Abdominal BT veya Tarama
Bu, koledokolitiazis tanısında ultrasondan daha hassas bir muayenedir, tıkanma durumunda% 75-80 civarında bir doğrulukla (pigment taşlarında% 100 ve% 80 kolesterol). Vakaların% 90'ında ana safra yollarının (VBP) genişlemesini tanımlamayı sağlar. Ana endikasyonu pankreatik baş ve distal VBP tümörlerini ekarte etmek için tıkanma sarılığının çalışması ve ayırıcı tanısıdır, ancak intrahepatik lityumyazın çalışmasında da yararlıdır. Yeni nesil sarmal BT taramaları gelecekte keşif performansını artırabilir, ancak koledokolitiazisin primer saptanmasında bir seçim testi olarak kabul edilmez.
Kolangiorrezonans (C-NMR)
Manyetik nükleer rezonans, herhangi bir oral veya intravenöz kontrast uygulamaya gerek kalmadan hareketli sıvıları olan organları ve sistemleri incelemeye izin verir. Safra kanalını çok yüksek hassasiyet ve özgüllükle görselleştirmeye izin veren invazif olmayan bir yöntemdir, bu nedenle özellikleri onu ideal bir test haline getirir. Obez hastalarda ve kalp pili hastalarında sınırlıdır ve küçük litiazis çalışmasında duyarlılığı azalır. Yüksek fiyatı, kullanılabilirliğinin düşük olduğu anlamına gelir, bu nedenle ilk seçim tekniği olarak kabul edilemez.

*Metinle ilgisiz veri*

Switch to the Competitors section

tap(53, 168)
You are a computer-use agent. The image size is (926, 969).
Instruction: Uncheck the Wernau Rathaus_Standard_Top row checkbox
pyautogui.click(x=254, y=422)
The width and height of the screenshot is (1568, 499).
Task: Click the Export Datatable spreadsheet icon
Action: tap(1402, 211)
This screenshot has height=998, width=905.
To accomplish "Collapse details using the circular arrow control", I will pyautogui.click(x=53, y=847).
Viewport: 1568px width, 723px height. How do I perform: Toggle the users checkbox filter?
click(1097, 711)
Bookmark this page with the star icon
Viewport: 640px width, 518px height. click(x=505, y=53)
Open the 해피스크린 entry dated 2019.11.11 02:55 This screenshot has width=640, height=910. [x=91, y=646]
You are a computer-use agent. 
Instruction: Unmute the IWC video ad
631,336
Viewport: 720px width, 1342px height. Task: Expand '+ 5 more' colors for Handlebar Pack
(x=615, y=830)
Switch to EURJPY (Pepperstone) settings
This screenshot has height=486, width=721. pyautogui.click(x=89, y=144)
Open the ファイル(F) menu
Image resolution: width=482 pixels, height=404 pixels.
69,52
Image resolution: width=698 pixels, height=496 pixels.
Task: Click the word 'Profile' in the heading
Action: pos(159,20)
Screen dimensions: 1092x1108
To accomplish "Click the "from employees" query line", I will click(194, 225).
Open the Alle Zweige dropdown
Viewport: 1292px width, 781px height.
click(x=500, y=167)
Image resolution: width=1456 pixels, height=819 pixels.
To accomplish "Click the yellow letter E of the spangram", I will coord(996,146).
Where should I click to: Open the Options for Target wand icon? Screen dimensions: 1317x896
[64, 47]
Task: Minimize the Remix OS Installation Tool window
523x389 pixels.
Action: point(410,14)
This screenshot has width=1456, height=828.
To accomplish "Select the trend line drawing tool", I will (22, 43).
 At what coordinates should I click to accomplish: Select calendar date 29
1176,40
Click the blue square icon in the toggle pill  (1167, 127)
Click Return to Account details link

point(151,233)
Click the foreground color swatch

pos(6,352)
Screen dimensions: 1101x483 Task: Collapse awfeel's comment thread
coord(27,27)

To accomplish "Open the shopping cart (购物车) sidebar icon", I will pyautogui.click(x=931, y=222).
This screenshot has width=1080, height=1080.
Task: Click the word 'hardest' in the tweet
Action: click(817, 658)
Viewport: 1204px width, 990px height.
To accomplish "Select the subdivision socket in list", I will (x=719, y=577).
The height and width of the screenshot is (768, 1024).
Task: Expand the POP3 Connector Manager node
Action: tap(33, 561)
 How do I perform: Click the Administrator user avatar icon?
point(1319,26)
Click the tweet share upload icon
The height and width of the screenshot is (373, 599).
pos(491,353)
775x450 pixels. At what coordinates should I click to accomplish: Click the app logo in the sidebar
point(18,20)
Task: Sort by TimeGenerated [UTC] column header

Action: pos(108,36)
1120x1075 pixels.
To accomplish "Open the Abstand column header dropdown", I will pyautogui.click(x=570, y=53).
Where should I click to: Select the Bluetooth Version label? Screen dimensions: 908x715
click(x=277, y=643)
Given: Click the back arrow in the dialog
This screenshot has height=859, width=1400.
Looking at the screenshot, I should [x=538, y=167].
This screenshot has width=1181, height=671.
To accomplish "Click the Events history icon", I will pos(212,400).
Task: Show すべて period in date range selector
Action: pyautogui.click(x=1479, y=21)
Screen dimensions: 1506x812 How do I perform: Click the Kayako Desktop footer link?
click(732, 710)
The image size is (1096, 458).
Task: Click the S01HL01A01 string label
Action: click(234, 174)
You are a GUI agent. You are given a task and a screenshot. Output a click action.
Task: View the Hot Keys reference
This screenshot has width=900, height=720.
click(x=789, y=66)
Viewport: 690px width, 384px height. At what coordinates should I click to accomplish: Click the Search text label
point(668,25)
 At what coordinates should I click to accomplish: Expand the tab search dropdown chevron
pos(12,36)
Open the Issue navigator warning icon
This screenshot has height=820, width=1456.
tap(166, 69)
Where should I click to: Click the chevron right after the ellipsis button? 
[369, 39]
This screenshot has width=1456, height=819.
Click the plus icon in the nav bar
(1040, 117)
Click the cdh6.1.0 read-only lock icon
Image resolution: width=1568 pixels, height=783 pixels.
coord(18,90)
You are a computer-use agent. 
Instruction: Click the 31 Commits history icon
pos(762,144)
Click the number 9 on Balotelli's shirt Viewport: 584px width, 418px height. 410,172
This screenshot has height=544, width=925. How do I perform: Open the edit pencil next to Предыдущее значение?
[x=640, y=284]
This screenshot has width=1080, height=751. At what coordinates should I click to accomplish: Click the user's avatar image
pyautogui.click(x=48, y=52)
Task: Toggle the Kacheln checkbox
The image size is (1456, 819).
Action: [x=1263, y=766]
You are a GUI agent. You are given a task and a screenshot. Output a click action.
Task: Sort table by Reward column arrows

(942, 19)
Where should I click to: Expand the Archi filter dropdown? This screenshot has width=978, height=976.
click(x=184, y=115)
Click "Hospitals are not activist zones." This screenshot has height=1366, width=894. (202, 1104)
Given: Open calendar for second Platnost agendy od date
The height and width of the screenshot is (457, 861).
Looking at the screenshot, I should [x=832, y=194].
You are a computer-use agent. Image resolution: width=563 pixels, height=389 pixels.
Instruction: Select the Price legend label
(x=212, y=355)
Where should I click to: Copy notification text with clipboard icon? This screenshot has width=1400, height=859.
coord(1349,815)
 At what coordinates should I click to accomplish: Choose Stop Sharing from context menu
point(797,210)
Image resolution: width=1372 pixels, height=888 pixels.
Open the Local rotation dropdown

Endoskopik retrograd kolanjiyopankreatografi (ERCP)
Uygulanmasından bu yana, ERCP, safra kanalının preoperatif çalışması için mükemmel bir teknik haline geldi ve tanı duyarlılığı ve% 100'e yakın özgüllüğü ile
EUS
Vater, pankreas ve distal safra kanalının ampulla'sında büyük hassasiyetle olası lezyonlarla değerlendirmeyi sağlayan bir endoskop yardımıyla duodenumda yüksek frekanslı ultrason problarının uygulanmasından oluşur.
İntravenöz kolanjiyografi
Safra kanalının intravenöz kontrastlar kullanılarak radyolojik olarak araştırılmasını sağlayan basit ve ucuz bir yöntemdir. Bununla birlikte, bu keşif, safra ağacını vakaların% 3-10'unda opak hale getiremez ve nispeten büyük oranda yanlış negatiflere sahiptir. Yeni kontrastlar advers reaksiyon insidansını azaltmış olsa da, tekniğin sınırlamaları (kontrast biliyer tıkanıklığı olan hastalarda atılmaz) ve kanıtlanmış sonuçların olmaması rutin olarak kullanılmadığı anlamına gelir.